YOUR GOAL: Count the lines in the records below that contain the string "icon". Reply with the number alone.

Records of pointing entries for documents and screenshots:
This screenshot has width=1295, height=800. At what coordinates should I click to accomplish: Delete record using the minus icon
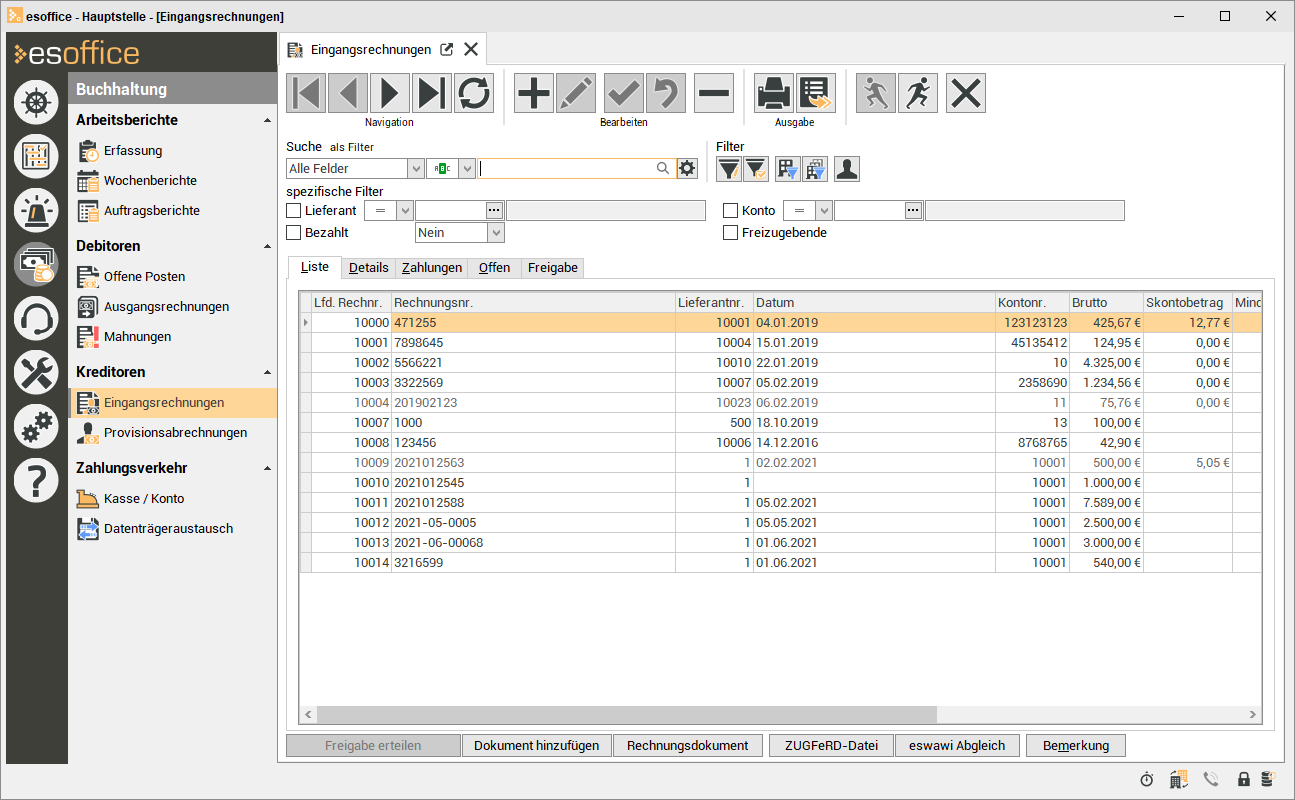(714, 93)
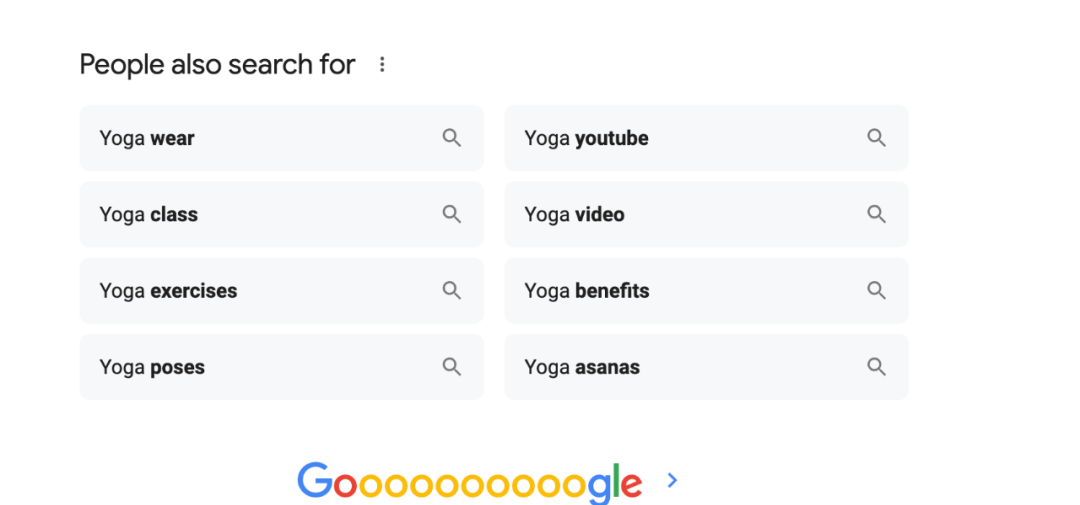
Task: Choose the Yoga asanas related search
Action: (x=582, y=367)
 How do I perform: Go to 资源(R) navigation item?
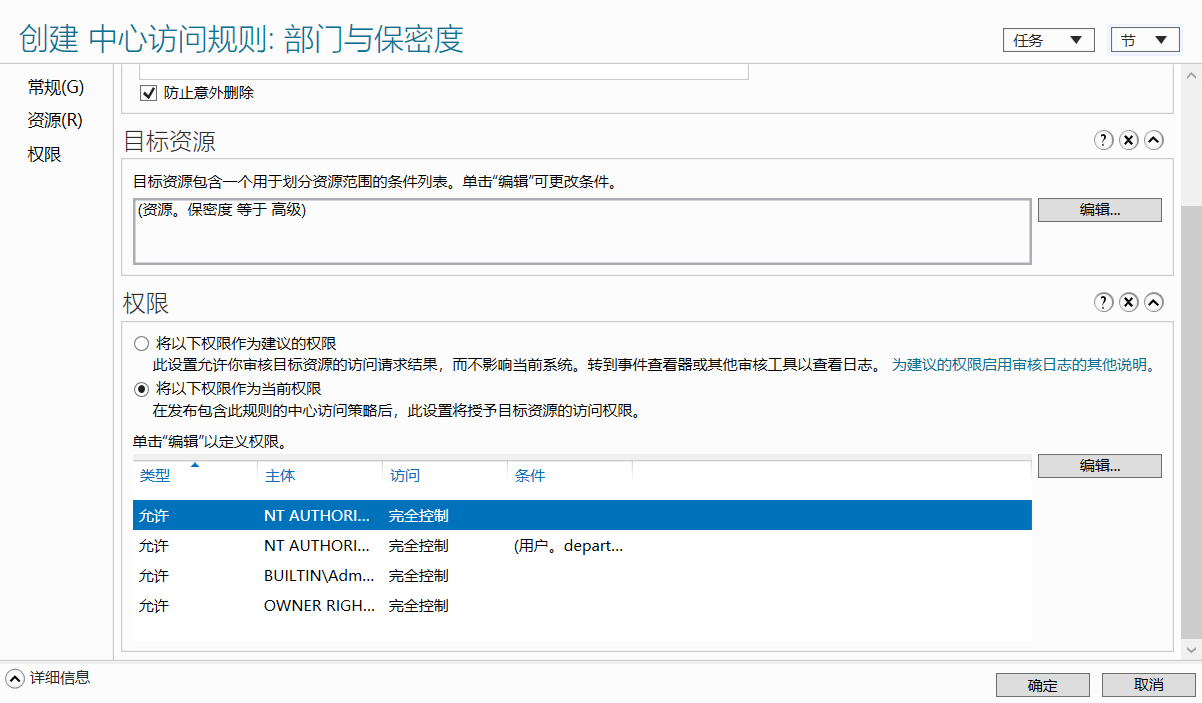point(55,120)
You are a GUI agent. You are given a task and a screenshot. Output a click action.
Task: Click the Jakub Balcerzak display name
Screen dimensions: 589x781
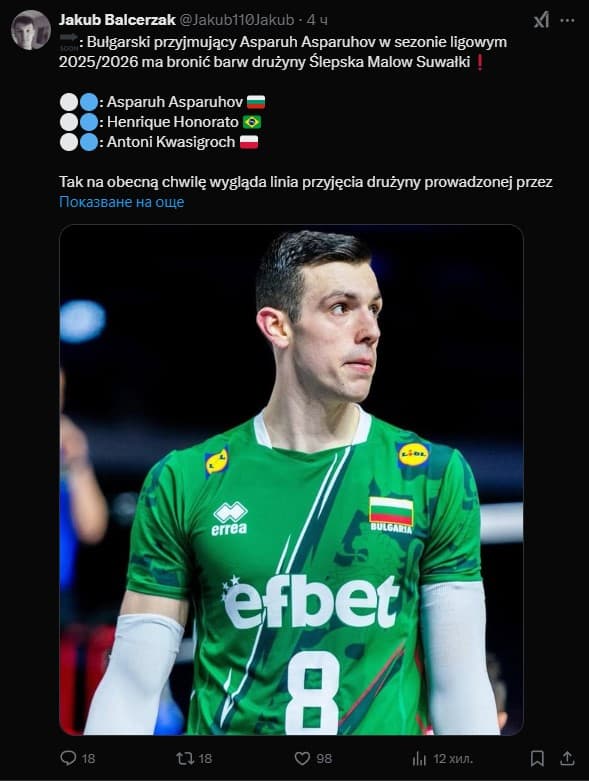click(x=117, y=20)
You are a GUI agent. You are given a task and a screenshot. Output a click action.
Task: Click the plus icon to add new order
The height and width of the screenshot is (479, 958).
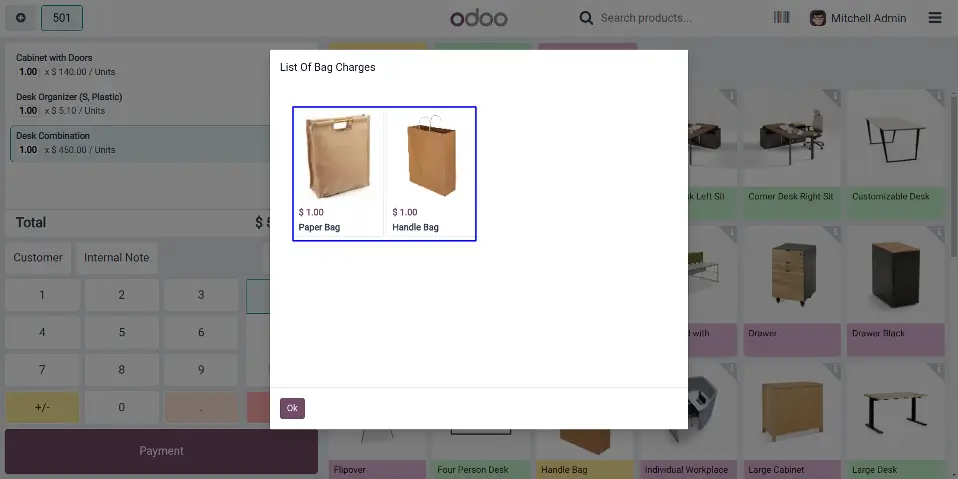click(21, 18)
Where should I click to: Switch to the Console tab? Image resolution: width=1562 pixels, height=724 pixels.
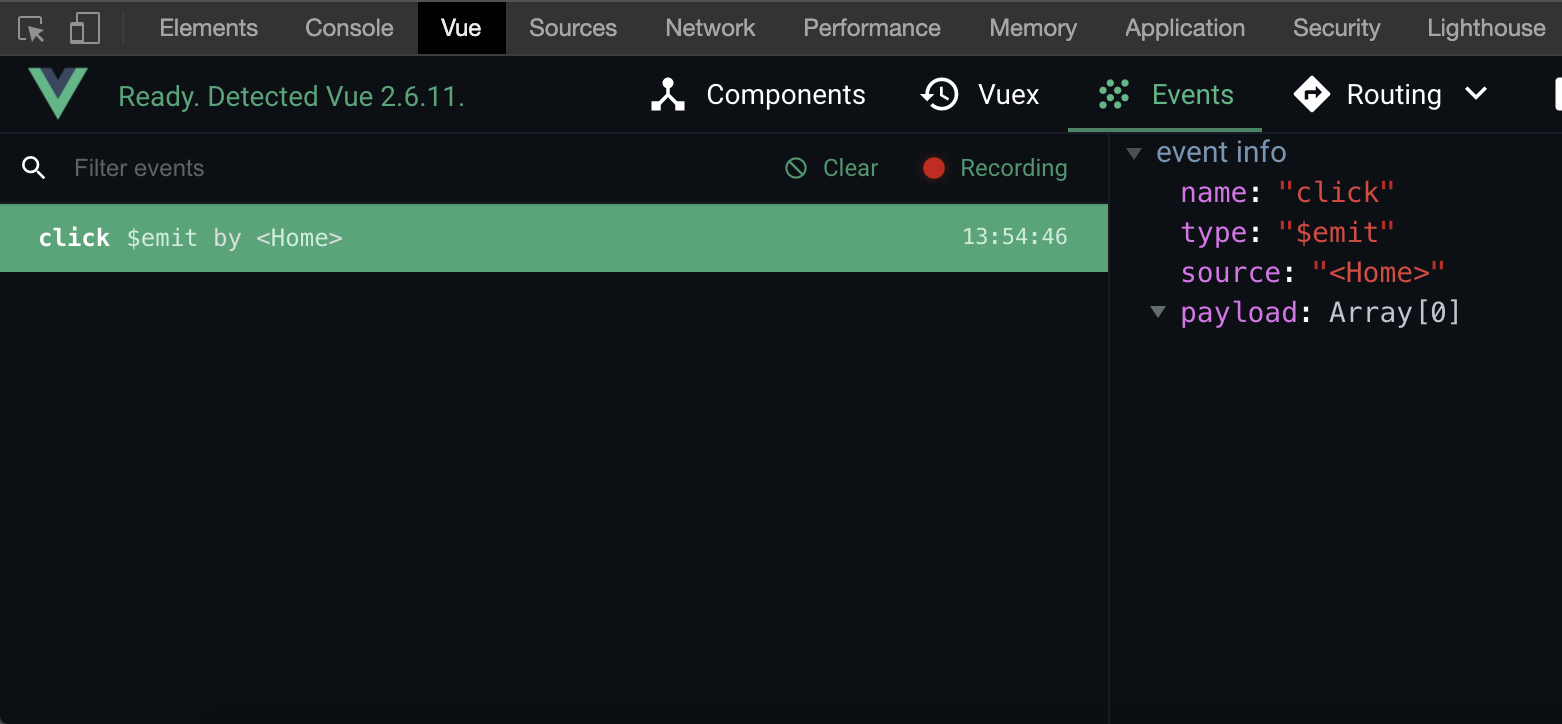coord(349,28)
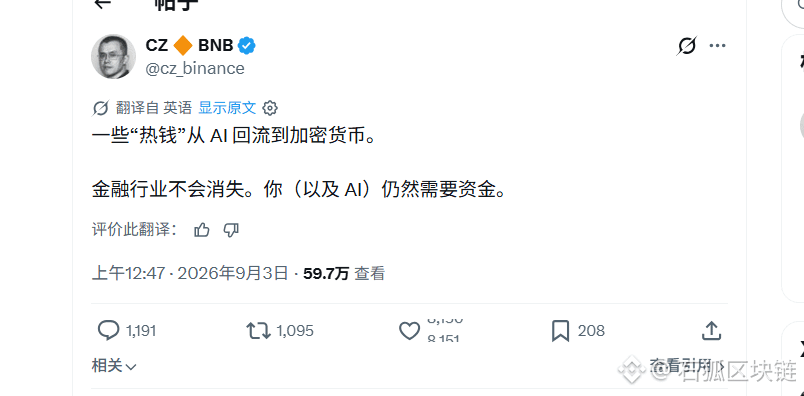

WRITTEN SOLUTION: 2